Dubdubdubtub · 07/04/2020 10:13

Makeitgoaway
When did I say it was so important for them to be at school?
I think my question was would school be better then grandparents. Read the thread eh

OP posts:
Puddington · 07/04/2020 10:14

If it's your sil does that mean it's your family member who is the children's dad?
Husband's sister, surely?

MrsKoala · 07/04/2020 10:16

So if you think it's so important your SiL's children are in school, yours could be there too?

Why do you think the OP thinks the sisters kids should be at school? Do you think she thinks they should be there for education purposes? I don't think that is the case. I read the posts as the OP is concerned for the grandparents health. In which case whether the ops kids go to school doesn't have bearing, as she is not sending the children to the grandparents and caring for them herself.

donquixotedelamancha · 07/04/2020 10:16

I think the fact she is hanging around for a good two or three hours after picking the kids up is getting to him more

I'm not sure that's a big increase in the risk. If (probably when) she gets it, her kids are virtually certain to.

The big issue is that it seems nuts to put vulnerable people at such risk. If this was my sister I'd discuss it.

bluebirdsong · 07/04/2020 10:17

What hours does she work and what hours are the school open?
As a nurse the name calling on here is pretty upsetting. She is probably under a massive amount of pressure right now and people are so quick to judge without knowing the full story.

NoMoreDickheads · 07/04/2020 10:19

I wouldn't put my parents at risk like that. I think most people are staying away from elderly/at risk of CV loved ones as much as possible, so as not to risk killing them.

Lynda07 · 07/04/2020 10:20

Five sentences in a row starting with, "She". Wow.

I think it is for your sister in law and parents in law to decide, they obviously think the arrangement is OK at the moment. However, considering the grandparents' health, it does sound a bit dodgy.

Dubdubdubtub · 07/04/2020 10:21

She works from 8 till 4. The school is open from 7.30 till 5
Can I just say I was totally in two minds about this which is why I wanted to see what other people thought

OP posts:
CallMeRachel · 07/04/2020 10:22

She's being reckless. It's clearly been said in the government guidelines that people over 70 should be avoided.

She's at the highest risk of carrying the virus into their home with her being in ITU.

The school hub will help her find childcare to accommodate her shifts if she asks them.

Again, where is the fathers in all these cases??

Why are elderly parents being put at risk because of feckless absent fathers. It's a disgrace.

chocolatesaltyballs22 · 07/04/2020 10:22

@Lynda07 nothing wrong with the OP being concerned about her in-laws.

Chewbecca · 07/04/2020 10:23

She is putting her parents at risk, I wouldn’t do it when there is a better option (i.e. school).
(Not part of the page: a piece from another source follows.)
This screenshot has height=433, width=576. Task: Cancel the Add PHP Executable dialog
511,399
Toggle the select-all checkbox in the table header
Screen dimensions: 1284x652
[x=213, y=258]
Tootletum · 07/04/2020 10:25

Quite the drip feed going on here.

BernadetteRostankowskiWolowitz · 07/04/2020 10:25

Are her three shifts in a row?

If so it would be safer for her to reduce contact with everyone, so dropping dc at the grandparents before her first shift, and leaving them in their care for the duration of the three shifts. She can then decontaminate herself fully before collection which is her staying inside her car and her parents sending dc out the door to her.